Document segment:
◇ ◇ ◇ ◇ ◇ ◇ ◇

Jeffrey Beck
National Center for Biotechnology Information, National Library of Medicine, US National Institutes of Health
beck@ncbi.nlm.nih.gov
Presented at JATS-Con, April 2, 2014
The Book Interchagnge Tag Suite (BITS) is a book model based on the JATS article model.
Version 1.0 was released at the end of 2013.
The schemas are available in DTD, XSD, and RELAX NG.
There is a complete Tag Library available: http://jats.nlm.nih.gov/extensions/bits/tag-library/1.0/
Aren't there already plenty of Book tagging models?
Designed for NCBI Bookshelf project
Was written as an extension to the NLM DTDs
Much in need of a re-examination
Not updated since NLM Version 3.0.
First meeting in person in the Summer of 2010 at NLM
The first task was to define the scope of the project
The scope for BITS is a single completed book or a complete book component such as a chapter, part, or module.
It should define both new and legacy book material, and be able to describe both book sets and series.

◇ ◇ ◇ ◇ ◇ ◇ ◇

Source data:
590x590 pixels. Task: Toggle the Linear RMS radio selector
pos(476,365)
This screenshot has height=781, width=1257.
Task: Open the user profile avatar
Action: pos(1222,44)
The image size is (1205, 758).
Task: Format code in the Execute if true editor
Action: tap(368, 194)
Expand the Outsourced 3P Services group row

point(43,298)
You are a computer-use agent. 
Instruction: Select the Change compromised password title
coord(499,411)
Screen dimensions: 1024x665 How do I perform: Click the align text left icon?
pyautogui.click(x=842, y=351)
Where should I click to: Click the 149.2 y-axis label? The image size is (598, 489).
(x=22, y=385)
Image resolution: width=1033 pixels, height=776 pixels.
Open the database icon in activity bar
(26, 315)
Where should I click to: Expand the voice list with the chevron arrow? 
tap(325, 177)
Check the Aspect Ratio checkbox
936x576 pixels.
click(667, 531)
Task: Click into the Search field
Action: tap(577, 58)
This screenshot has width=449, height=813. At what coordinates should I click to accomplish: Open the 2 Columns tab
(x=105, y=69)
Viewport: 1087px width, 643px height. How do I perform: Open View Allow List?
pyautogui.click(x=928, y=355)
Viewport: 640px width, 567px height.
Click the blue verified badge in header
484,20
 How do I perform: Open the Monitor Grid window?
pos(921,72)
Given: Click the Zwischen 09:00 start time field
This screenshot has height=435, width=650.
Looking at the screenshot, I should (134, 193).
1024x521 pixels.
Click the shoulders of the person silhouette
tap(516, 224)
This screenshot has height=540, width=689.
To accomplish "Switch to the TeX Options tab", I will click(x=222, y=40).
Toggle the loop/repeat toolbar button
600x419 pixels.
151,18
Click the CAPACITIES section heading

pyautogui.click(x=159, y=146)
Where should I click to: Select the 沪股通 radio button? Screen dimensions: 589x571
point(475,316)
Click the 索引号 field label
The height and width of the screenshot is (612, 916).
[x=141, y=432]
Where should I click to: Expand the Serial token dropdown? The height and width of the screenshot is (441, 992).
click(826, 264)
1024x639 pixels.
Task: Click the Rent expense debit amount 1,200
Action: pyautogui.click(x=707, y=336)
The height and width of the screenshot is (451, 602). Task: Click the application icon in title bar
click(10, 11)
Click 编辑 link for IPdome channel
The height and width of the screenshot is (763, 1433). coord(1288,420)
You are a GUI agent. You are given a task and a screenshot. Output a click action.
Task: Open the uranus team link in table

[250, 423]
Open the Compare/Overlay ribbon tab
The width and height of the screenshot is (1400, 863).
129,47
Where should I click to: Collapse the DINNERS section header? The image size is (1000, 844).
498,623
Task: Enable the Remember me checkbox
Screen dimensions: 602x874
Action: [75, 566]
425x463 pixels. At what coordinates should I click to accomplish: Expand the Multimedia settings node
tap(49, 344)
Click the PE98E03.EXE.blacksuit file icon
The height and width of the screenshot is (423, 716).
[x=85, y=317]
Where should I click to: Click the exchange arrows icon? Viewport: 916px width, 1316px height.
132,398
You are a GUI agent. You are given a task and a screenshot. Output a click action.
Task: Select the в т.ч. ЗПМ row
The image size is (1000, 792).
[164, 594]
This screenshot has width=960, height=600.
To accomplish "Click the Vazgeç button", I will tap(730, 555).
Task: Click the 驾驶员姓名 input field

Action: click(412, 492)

◇ ◇ ◇ ◇ ◇ ◇ ◇

Problems to work on:
A - According to the BITS presentation text, when was Version 1.0 released?
B - Output everything in the BITS presentation text from "The schemas are" down to "part, or module.".
C - Pick up the BITS presentation text after its last line and continue it.

Answers below:
A - At the end of 2013.

B -
The schemas are available in DTD, XSD, and RELAX NG.
There is a complete Tag Library available: http://jats.nlm.nih.gov/extensions/bits/tag-library/1.0/
Aren't there already plenty of Book tagging models?
Designed for NCBI Bookshelf project
Was written as an extension to the NLM DTDs
Much in need of a re-examination
Not updated since NLM Version 3.0.
First meeting in person in the Summer of 2010 at NLM
The first task was to define the scope of the project
The scope for BITS is a single completed book or a complete book component such as a chapter, part, or module.

C -
For documents where time is a factor such as continually updated books or editions that represent a work in multiple versions, the XML model will represent a snapshot of the book or book component at a single point in time.
Document versioning should be handled by the publication system and not by the document XML.
Atlases and Field Guides are not considered to be out-of-scope, but these may need additional semantic metadata to be represented completely.
STM textbooks also are not explicitly out of scope, but they typically have semantic tagging and processing requirements that are beyond what is available in BITS version 1.0.
BITS is a project of NCBI at the US National Library of Medicine (NLM). While BITS is an extension of NISO Z39.86 JATS, it is not a NISO Standard.
The firt design decision that the BITS Working Group made was that the Tag Set will be based on the most recent version of NISO JATS, including the multi-language capbilities of this structure.
This means if JATS has a named structure and that structure occurs in book content, then the JATS name (and to the extent possible, the JATS model) will be used.
This implies that the NISO JATS model will not be improved by the BITS working group. However, the BITS working group made many comments on NISO JATS version 1.0 that were included in JATS version 1.1d1.
Besides being JATS-based, the Working Group also made the following conclusions that informed details of BITS:
Any element with the same name in JATS and BITS has the same model**
** This is not 100% true. But it's OK. Trust me :)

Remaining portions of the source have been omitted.